Counterpoint: Erase the immoral face

Hallie Coleman, Reporter

Fear.  Fear possesses the human race; it is a presence that never sleeps.  Fear eats away at sanity and leaves nothing but vulnerability.  Fear is paralyzing.  Imagine walking into some place you find comfort, a place in which you feel safe.  Imagine never being able to walk within a five block radius of this place because of fear. Imagine as if you are a student attending Umpqua Community College in Roseburg, Oregon.  The only affiliations you have with going here are positive: you have gained experience, education and friendships.

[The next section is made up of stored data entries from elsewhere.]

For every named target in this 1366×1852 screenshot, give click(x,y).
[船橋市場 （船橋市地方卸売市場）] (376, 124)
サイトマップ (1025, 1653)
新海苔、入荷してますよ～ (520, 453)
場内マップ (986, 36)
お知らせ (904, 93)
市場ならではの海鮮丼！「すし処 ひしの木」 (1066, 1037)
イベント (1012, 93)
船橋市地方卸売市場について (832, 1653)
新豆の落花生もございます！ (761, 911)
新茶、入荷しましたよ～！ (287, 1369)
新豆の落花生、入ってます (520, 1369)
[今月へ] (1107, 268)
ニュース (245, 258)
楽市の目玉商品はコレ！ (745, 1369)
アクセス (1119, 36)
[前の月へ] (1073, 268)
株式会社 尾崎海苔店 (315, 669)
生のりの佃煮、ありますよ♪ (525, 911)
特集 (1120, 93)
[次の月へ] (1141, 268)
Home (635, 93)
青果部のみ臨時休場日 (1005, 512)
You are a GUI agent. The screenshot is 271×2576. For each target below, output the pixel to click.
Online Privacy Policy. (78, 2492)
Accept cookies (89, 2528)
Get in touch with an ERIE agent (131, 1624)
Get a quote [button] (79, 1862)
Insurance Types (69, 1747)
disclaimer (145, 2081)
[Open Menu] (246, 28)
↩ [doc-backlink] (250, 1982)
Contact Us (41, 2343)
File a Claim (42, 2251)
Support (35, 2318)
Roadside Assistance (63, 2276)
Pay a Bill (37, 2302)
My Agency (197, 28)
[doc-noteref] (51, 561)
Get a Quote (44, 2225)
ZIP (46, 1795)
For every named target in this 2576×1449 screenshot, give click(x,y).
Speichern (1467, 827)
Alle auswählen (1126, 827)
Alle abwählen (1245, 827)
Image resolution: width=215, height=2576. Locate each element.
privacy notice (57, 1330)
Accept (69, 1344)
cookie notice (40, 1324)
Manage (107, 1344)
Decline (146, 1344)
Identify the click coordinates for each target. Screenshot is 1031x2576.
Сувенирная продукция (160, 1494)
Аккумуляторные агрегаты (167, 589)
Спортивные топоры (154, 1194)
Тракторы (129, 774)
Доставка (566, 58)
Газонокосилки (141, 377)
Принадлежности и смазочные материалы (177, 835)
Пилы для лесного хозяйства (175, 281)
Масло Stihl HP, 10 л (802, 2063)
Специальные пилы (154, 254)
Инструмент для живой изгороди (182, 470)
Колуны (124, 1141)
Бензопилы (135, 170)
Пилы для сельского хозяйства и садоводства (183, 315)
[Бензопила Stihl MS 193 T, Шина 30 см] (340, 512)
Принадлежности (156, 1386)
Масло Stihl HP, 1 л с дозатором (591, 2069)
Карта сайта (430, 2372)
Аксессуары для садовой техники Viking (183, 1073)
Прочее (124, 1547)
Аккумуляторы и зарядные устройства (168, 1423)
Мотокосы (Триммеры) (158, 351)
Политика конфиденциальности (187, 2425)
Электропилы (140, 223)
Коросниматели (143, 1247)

Then one day you find yourself standing in a hallway, sweating and unable to move. There is a student you recognize holding a gun.  Everyone around you holds their breath and makes short mortified glances at one another.  Your heart is racing and fear has overtaken your entire body.  You reminisce over your life that you wish had been extended.  You convince yourself that you will not survive.  You watch as this 26-year-old student kills eight students, one teacher and then himself.  This image is not erasable.  It repeats in your head over and over again.  You try to relive it and tell yourself to do something, not to just stand there staring aimlessly; you want to help, but you can’t.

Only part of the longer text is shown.